+++ Input records +++
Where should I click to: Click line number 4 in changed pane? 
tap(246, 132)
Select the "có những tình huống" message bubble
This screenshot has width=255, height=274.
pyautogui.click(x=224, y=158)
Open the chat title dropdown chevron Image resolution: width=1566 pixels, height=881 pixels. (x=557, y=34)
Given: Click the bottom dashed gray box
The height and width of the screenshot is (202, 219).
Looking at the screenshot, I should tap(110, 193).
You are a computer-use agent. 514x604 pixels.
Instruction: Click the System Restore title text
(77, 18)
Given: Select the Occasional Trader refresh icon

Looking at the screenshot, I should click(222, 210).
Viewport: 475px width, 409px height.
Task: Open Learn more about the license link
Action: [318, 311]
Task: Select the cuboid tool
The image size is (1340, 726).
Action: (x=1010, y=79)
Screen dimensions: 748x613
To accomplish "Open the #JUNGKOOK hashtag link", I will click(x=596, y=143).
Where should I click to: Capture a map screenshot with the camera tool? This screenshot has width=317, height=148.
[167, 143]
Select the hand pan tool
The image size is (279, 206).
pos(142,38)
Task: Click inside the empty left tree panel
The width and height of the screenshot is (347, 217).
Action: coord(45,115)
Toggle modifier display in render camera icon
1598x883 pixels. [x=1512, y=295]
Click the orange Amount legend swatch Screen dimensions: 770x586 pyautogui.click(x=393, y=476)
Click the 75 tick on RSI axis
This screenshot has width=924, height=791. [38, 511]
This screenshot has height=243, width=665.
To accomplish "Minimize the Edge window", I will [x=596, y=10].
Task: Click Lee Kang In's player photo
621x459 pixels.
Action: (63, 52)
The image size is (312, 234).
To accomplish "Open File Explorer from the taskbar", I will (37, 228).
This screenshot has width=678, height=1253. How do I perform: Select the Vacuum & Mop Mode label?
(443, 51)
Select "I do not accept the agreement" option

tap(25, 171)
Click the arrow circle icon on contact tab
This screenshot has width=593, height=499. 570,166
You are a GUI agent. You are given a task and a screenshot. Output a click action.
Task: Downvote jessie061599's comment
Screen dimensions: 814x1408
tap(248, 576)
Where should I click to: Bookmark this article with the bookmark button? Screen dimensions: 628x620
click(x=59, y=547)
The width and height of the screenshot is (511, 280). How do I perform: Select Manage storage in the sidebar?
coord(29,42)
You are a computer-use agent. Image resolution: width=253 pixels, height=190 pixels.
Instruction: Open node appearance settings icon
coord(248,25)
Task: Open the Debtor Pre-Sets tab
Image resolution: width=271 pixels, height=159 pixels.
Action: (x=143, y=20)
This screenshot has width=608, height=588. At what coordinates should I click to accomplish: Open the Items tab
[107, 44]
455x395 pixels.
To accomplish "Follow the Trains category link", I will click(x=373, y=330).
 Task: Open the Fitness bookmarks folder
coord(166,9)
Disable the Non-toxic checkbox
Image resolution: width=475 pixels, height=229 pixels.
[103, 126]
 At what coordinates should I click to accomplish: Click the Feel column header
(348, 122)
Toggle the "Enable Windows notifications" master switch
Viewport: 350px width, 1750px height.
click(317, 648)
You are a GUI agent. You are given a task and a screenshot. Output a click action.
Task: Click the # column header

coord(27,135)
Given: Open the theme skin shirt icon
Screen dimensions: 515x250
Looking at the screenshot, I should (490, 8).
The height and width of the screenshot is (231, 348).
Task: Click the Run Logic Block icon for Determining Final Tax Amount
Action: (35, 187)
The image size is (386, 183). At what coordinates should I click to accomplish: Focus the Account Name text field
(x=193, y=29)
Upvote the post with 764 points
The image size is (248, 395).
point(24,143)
+++
Say how many lines of the records include the string "agent"; the number alone is enough.

4